Ketika orang banyak berpikir dan berucap tentang cinta, saya mensyukuri bahwa kata cinta sempat lahir dan kini menjadi pusat pembicaraan hampir semua orang, bahkan ada yang dengan cerdik menggunakannya sebagai ladang usaha. Eksplorasi terhadap kata ini menggugah banyak pertanyaan di kepala saya. Apa dan siapa cinta? Apa benefitnya? Dan sekuat itukah ? Bukan saya tidak percaya cinta. Ya ! saya sangat percaya, tanpa cinta saya tidak bisa seperti ini dan berkembang seperti ini. Tapi apa cinta hanya sebatas nafsu yang menggelegak dari sesuatu kasat mata bernama hati? Saya hanya ingin menganalisisnya walau saya tahu analisis ini takkan berujung pada sebuah definisi. Tapi saya hanya ingin mengeksplorasi pikiran saya dan tentu saja hati saya.
Love starts from GOD.. Ketika kita bicara cinta, sertakan Tuhan di paragraf pertama walau kita tahu Dia tak pernah meminta. Bukan saya sok religius, karena saya percaya adanya energi yang disebut Tuhan, saya mempercayai bahwa Dialah yang telah mengatur semua yang terjadi di dunia ini dan satu diantaranya adalah cinta. Ketika saya merasa saya ternyata adalah seorang anak, saya mencintai kedua orang tua saya terlebih dahulu (Sorry, God..). dan mereka mengajarkan saya untuk mencintai Tuhan lewat segala ciptaannya (walau sekarang saya sadar dengan mencintai diri saya, saya sudah belajar mencintai Tuhan). Kedangkalan pikiran dimulai ketika saya membahasakan cinta sebagai “naksir-naksiran” jaman SD atau SMP. Kalau mengingatnya, saya merasa sangat bodoh pernah seperti itu, tapi ya memang itu bagian dari proses belajar.
Setelah tahap itu, entah karena pikiran saya berkembang atau apalah, saya merasa saya belum sampai pada tahap dimana cinta benar-benar ada. Banyak hal yang membuat saya belajar dan menyadari bahwa cinta bisa merupakan kompleks dari tanggung jawab, nurani, ego, logika, emosi, akal dan sebagainya. Substansi-substansi pendukung ini akan membentuk sebuah sinergi yang tergantung pada porsinya masing-masing. Tidak ada formula tepat untuk membentuk sebuah keseimbangan karena sesuatu yang tampak seimbang bisa saja tidak seimbang dan begitu juga sebaliknya. Sebuah kompleksitas yang demikian rumitnya akan mengantarkan kita pada kasih, damai, respek, sayang, peduli, taat, hormat, toleransi, penghargaan dan lain sebagainya. Disinilah kerajaan cinta terbentuk. Bukan hanya dengan nafsu, namun banyak hal yang terkait di dalamnya.

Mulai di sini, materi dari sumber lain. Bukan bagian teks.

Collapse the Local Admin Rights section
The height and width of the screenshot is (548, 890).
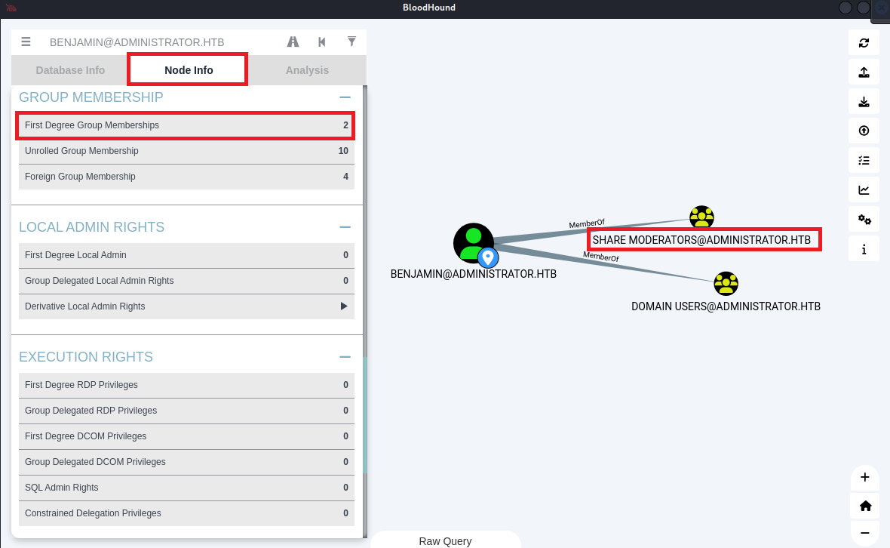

Saya tidak hapal mengenai jenis-jenis cinta, tapi jika melihat kenyataan saat ini tampaknya cinta yang berdasar nafsu menjadi konsumsi masyarakat lewat media. Bisa kita lihat dari sinema, musik atau apapun yang disajikan media berkisar antara cinta yang membara, selingkuh, perceraian, dan lain sebagainya. Disini ada yang ingin saya tanyakan, apakah hanya itu cinta yang dimengerti sebagian besar orang ? Tidak perlu dijawab, biarkan kita berjalan dengan persepsi kita masing-masing.
Untuk mengakhiri kekurangkerjaan saya membahas mengenai hal ini, saya ingin mengutarakan pendapat saya yang benar-benar subjektif, tak perlu anda mengatakan setuju atau tidak.

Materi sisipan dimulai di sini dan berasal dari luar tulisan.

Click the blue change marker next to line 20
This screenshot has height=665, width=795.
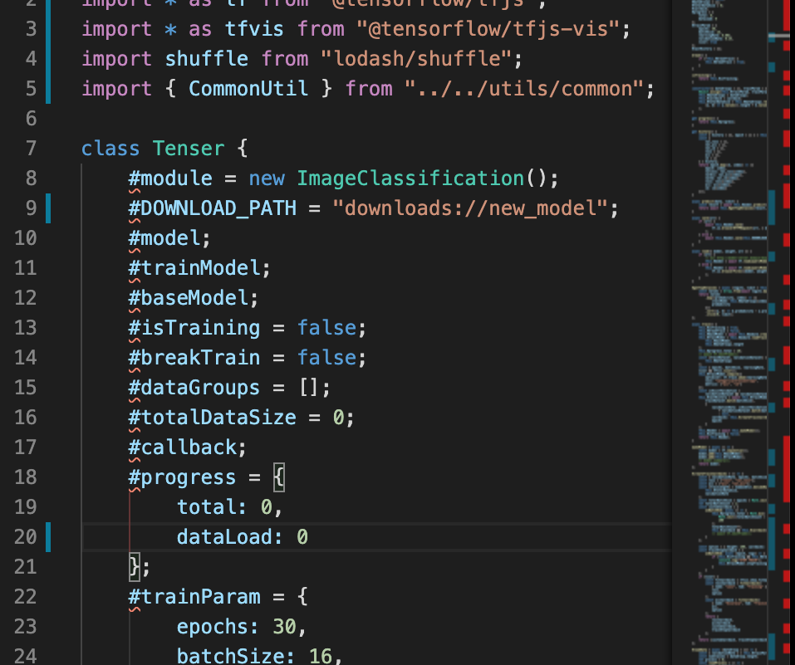pos(48,537)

“Ketika cinta menjadi sebuah nafas dalam diri Anda, biarkan aliran darah Anda membuatnya terus ada di tiap sendi kehidupan Anda bahkan saat Anda sudah sulit bernafas karena Anda tidak lagi merasakan cinta. Percayalah, bahkan dalam keadaan sekarat, cinta atau nafas itu tetap ada. Dan ketika nafas itu diambil dari kita, percayalah bahwa wujudnya menjadi kasat mata namun kita tetap tahu bahwa itu cinta karena Dia yang mencipta....”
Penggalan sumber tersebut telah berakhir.